BEGIN Task inputs
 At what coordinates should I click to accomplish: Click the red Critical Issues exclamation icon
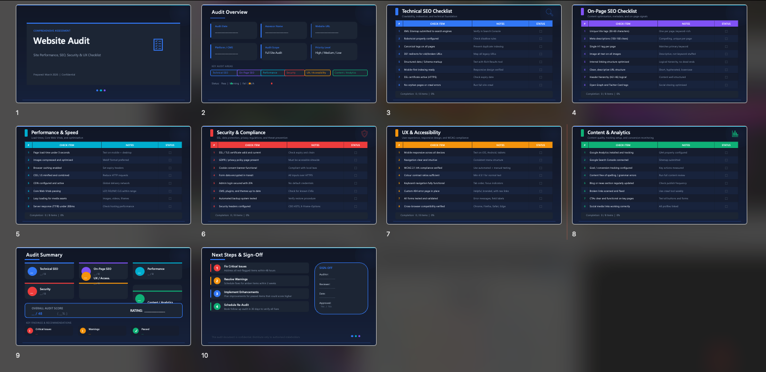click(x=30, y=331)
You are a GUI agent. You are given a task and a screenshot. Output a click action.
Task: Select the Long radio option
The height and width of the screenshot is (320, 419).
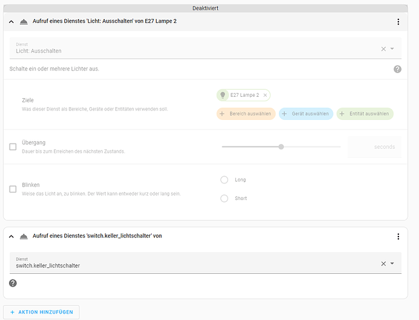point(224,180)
END Task inputs
BEGIN Task inputs
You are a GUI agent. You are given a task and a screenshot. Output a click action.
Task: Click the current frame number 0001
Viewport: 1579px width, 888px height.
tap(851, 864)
END Task inputs
BEGIN Task inputs
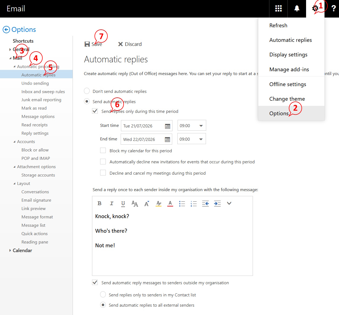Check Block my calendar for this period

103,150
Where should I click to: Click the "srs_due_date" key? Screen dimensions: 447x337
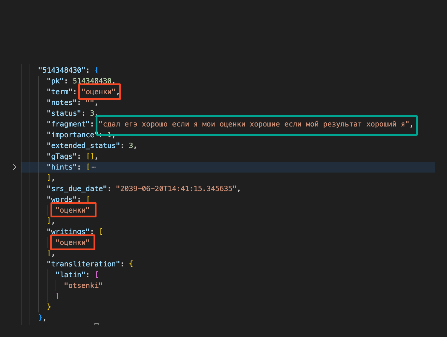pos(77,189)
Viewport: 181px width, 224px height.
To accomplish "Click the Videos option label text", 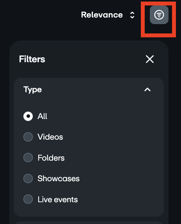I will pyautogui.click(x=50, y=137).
END Task inputs
# [Stated exercise]
Copy the material verbatim, beginning at the line that contains "At what coordinates" and stopping after the line that contains "point(224,180)". Omit the pictures from your copy.

# [Task result]
 At what coordinates should I click to accomplish: Click the red Critical Issues exclamation icon
click(x=30, y=331)
You are a GUI agent. You are given a task and a screenshot. Output a click action.
Task: Select the Long radio option
The height and width of the screenshot is (320, 419).
point(224,180)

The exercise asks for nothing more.